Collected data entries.

____

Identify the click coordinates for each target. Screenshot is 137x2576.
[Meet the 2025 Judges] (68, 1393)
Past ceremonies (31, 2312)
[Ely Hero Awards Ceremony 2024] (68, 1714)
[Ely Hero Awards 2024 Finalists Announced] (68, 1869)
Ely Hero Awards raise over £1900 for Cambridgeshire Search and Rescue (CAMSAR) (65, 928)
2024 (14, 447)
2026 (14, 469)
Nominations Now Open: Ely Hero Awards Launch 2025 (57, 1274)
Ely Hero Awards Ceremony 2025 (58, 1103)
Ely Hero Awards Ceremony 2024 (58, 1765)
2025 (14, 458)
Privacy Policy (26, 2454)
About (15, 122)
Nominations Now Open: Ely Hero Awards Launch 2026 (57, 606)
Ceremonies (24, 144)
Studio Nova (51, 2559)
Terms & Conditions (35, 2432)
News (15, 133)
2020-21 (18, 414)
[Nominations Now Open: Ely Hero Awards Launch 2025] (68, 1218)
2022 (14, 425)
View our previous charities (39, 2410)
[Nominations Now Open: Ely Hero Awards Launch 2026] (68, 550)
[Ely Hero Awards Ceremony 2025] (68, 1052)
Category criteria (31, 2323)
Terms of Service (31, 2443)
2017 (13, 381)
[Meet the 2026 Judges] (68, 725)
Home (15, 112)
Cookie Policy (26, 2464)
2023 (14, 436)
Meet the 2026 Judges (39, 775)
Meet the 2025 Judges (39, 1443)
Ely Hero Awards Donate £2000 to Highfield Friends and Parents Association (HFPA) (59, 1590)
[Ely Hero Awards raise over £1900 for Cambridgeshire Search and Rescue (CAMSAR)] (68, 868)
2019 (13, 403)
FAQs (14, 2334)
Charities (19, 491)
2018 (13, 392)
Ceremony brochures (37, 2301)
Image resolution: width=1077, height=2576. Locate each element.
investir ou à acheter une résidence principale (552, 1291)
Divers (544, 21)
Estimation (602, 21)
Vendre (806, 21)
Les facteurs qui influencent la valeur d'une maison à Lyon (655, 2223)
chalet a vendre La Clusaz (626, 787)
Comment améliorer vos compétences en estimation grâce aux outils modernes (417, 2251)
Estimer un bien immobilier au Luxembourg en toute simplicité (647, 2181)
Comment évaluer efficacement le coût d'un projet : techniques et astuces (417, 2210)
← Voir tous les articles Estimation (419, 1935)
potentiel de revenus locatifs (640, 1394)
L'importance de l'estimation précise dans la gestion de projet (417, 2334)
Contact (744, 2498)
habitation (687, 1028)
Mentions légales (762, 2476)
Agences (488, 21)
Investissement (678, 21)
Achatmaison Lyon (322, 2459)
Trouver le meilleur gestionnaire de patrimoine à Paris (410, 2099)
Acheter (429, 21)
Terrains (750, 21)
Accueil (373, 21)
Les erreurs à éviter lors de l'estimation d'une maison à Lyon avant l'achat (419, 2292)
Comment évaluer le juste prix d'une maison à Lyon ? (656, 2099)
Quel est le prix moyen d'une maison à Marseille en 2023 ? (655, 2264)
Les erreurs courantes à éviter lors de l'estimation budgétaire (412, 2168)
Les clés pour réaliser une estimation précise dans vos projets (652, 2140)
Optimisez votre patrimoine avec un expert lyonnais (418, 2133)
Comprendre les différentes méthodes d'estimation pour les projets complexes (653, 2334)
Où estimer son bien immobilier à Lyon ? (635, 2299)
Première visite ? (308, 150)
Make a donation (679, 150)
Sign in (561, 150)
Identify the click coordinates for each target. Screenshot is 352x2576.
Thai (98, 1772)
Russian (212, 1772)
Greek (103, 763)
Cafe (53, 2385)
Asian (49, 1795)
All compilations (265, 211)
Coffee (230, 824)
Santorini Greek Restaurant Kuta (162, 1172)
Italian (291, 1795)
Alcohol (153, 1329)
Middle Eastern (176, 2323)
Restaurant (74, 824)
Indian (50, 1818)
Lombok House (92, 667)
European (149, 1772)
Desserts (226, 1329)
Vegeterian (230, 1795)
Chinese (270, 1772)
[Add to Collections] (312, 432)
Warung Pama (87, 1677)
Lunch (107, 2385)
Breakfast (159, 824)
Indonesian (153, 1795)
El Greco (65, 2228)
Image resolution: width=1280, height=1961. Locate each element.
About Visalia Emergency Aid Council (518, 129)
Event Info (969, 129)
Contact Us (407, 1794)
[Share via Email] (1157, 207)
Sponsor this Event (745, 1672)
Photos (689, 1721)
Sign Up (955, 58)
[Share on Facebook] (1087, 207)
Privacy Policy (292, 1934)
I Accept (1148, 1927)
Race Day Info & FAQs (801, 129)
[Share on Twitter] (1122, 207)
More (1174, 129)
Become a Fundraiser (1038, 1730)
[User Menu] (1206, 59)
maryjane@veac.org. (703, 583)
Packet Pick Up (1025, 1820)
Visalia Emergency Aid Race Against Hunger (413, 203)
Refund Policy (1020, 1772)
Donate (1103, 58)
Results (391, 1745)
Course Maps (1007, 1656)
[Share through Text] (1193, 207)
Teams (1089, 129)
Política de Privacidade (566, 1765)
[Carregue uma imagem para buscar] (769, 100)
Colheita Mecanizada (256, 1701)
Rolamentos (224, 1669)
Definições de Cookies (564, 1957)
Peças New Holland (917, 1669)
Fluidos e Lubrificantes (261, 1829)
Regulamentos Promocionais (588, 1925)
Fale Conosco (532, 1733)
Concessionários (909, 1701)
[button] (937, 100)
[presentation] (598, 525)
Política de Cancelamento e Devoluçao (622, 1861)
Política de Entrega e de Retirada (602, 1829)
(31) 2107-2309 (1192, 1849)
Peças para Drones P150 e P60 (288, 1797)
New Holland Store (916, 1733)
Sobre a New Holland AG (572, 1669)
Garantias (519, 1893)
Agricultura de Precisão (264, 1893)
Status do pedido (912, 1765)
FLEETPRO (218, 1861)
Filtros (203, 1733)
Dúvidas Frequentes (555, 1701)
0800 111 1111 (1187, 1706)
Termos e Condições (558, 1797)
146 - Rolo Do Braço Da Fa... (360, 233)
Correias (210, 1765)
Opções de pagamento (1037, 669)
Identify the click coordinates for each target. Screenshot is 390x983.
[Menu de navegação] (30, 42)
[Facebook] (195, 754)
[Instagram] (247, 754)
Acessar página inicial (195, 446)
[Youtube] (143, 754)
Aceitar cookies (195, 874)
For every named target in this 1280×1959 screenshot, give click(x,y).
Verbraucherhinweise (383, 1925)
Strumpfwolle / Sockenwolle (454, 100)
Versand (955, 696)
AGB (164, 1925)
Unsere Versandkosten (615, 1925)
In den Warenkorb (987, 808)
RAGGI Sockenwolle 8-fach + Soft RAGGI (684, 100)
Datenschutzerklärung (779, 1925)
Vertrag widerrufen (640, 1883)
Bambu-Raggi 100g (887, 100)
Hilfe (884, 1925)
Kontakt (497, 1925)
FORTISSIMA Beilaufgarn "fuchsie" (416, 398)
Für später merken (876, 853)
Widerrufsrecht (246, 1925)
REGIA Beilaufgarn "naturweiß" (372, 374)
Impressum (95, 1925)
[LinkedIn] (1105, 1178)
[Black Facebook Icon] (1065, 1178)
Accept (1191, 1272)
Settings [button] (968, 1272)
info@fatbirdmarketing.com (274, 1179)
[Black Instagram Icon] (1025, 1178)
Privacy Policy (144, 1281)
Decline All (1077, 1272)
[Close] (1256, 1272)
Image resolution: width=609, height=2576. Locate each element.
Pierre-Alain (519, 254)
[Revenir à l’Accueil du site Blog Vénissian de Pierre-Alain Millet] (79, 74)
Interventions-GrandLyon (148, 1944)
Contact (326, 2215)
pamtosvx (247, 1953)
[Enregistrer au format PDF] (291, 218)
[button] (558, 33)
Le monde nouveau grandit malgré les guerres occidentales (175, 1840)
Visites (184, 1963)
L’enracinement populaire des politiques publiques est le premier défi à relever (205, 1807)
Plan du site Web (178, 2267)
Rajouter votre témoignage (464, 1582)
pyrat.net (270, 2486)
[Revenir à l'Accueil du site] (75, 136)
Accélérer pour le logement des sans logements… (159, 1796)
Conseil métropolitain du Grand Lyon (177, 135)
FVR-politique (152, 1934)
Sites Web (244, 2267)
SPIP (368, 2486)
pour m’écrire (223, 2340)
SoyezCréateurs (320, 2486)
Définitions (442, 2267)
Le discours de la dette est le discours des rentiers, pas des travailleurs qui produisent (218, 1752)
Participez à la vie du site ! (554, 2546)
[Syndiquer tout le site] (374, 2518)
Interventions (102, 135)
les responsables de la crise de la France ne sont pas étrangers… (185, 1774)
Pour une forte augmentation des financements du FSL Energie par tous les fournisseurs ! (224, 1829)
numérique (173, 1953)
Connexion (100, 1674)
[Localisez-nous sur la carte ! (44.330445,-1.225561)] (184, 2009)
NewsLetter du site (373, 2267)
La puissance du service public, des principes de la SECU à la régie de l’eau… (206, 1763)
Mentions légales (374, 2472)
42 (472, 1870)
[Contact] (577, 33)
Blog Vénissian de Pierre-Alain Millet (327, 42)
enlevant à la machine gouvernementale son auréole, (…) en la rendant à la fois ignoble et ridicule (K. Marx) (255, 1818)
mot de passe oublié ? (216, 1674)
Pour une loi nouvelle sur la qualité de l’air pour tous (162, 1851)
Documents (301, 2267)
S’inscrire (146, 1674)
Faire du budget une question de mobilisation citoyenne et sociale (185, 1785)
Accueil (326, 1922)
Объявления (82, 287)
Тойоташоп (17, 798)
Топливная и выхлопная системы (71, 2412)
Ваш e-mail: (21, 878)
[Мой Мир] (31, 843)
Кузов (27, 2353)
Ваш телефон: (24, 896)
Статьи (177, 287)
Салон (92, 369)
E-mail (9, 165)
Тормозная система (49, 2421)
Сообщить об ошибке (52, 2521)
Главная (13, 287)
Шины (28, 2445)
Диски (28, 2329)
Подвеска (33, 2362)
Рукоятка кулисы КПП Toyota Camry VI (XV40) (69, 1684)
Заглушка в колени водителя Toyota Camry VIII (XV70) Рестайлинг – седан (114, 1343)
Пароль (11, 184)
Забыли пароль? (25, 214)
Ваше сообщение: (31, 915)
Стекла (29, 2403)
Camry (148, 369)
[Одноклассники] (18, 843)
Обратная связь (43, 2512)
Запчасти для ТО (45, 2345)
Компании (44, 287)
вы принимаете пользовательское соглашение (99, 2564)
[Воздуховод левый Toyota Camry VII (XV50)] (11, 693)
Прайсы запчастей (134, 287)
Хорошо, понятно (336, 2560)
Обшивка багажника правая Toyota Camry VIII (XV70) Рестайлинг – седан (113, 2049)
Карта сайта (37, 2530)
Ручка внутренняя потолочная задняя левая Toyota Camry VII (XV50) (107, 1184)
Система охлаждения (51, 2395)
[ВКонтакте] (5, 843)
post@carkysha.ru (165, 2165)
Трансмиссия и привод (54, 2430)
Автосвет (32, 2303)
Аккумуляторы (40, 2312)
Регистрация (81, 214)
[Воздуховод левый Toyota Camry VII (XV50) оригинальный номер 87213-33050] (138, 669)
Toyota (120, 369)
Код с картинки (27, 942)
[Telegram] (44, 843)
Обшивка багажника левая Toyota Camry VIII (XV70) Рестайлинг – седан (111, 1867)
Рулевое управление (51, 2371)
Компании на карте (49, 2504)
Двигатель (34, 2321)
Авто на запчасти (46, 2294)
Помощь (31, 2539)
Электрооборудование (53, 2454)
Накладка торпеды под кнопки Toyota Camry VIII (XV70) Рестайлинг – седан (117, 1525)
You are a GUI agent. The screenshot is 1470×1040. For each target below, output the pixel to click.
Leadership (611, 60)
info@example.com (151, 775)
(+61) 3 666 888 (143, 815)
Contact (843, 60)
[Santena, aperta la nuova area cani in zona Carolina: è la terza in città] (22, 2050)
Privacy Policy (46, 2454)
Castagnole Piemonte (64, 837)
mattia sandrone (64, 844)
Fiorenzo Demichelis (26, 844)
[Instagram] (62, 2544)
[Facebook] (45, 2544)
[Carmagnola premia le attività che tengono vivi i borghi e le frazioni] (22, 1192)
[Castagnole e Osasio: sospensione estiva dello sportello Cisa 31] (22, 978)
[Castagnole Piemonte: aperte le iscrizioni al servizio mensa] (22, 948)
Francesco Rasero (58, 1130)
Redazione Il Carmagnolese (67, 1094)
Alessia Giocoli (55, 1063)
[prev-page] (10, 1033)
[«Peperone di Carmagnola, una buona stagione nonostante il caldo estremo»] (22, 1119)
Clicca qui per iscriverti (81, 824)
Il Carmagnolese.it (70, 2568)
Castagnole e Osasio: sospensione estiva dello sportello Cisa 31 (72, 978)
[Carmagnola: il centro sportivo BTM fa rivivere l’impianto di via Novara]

____

TO DO.
Whenever the string "Pierre" shows up in a line of the records, copy that line.

OUTPUT OF THE EXERCISE.
Pierre-Alain (519, 254)
[Revenir à l’Accueil du site Blog Vénissian de Pierre-Alain Millet] (79, 74)
Blog Vénissian de Pierre-Alain Millet (327, 42)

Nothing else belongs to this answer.